Postmodernist/New Age gods can also be idols of self-fulfillment, self-promotion, and accomplishment. They can be gods of pleasure and hedonism. With such, there is no need of atonement for sin; indeed, there is no acknowledgement of sin. When there is a need for salvation in Postmodernist thought people are saved by works or their own efforts (which is impossible) if the concept of sin is real to them. For to many, it is not. If Jesus’ crucifixion and death were necessary only for the salvation of those who follow Him, while others find other ways to God—then He died in vain and this makes a mockery of the cross.

Socially, we see a pluralistic society and global community but this pluralism should not carry over into the world of spiritual truth:

….As we confess Jesus as Lord in a plural society, and as the Church grows through the coming of people from many different cultural and religious traditions to faith in Christ, we are enabled to learn more of the length and breath and height and depth of the love of God (Eph. 3:14-19) than we can in a monochrome society. But we must reject the ideology of pluralism. We must reject the invitation to live in a society where everything is subjective and relative, a society which has abandoned the belief that truth can be known and has settled for a purely subjective view of truth–“truth for you” but not truth for all….

**WHAT THIS EXERCISE ASKS:**
1/ State whether each statement below agrees with the passage on pluralism. Answer yes or no for each, and quote the deciding words of the passage. (a) The passage holds that the pluralism of society should extend into the world of spiritual truth. (b) The passage claims that a plural society allows more to be learned of the love of God than a monochrome society does. (c) The passage states that Postmodernist/New Age gods can be gods of pleasure and hedonism.
2/ Reproduce the stretch of the passage on pluralism from "Socially, we see" through "truth for all….", with "monochrome" changed to "uniform".

**DATA LINES:**
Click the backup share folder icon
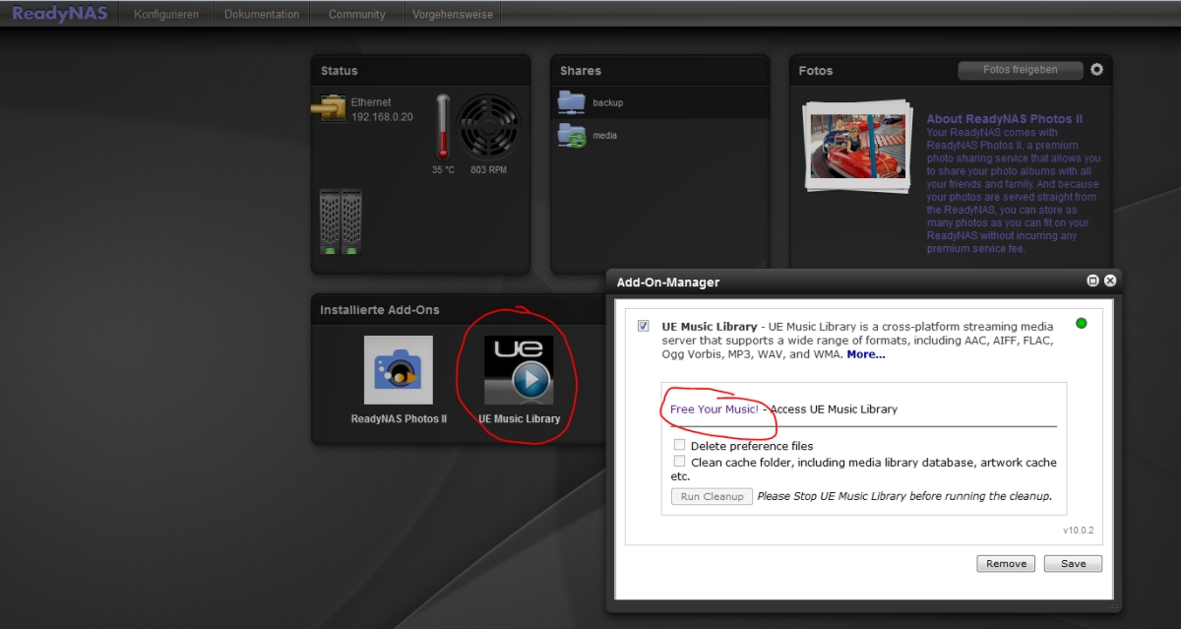The image size is (1181, 629). [x=571, y=101]
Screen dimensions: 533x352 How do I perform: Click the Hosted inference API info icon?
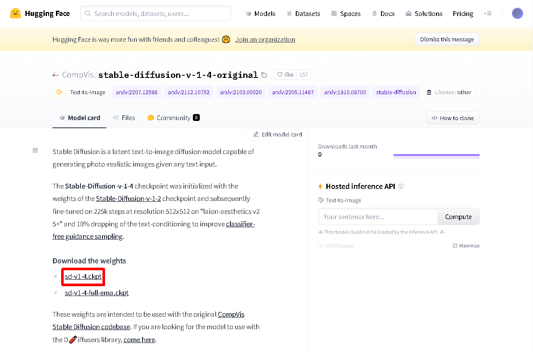[x=401, y=186]
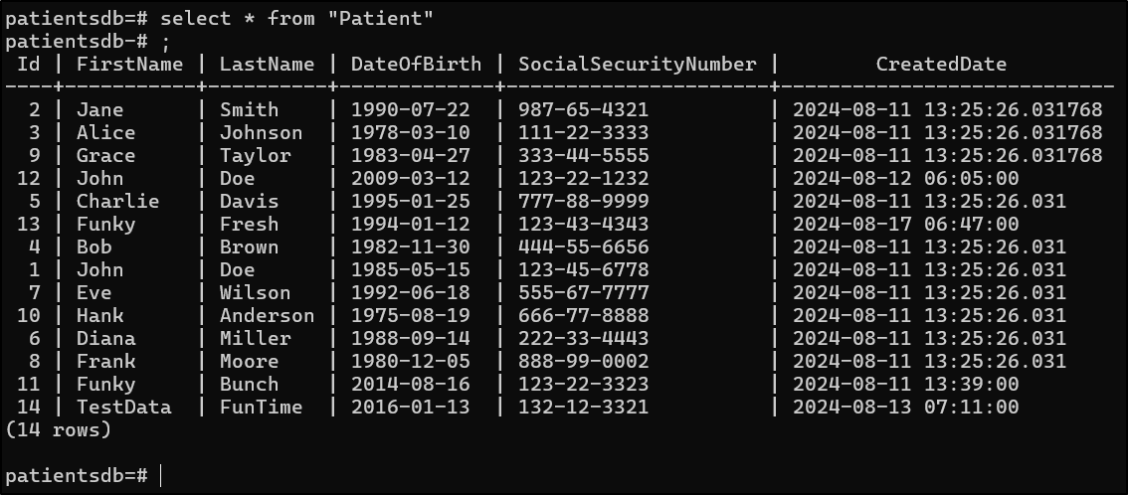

**THE ANSWERS:**
1/
(a) No: "this pluralism should not carry over into the world of spiritual truth"
(b) Yes: "we are enabled to learn more of the length and breath and height and depth of the love of God (Eph. 3:14-19) than we can in a monochrome society"
(c) Yes: "They can be gods of pleasure and hedonism."

2/
Socially, we see a pluralistic society and global community but this pluralism should not carry over into the world of spiritual truth:

….As we confess Jesus as Lord in a plural society, and as the Church grows through the coming of people from many different cultural and religious traditions to faith in Christ, we are enabled to learn more of the length and breath and height and depth of the love of God (Eph. 3:14-19) than we can in a uniform society. But we must reject the ideology of pluralism. We must reject the invitation to live in a society where everything is subjective and relative, a society which has abandoned the belief that truth can be known and has settled for a purely subjective view of truth–“truth for you” but not truth for all….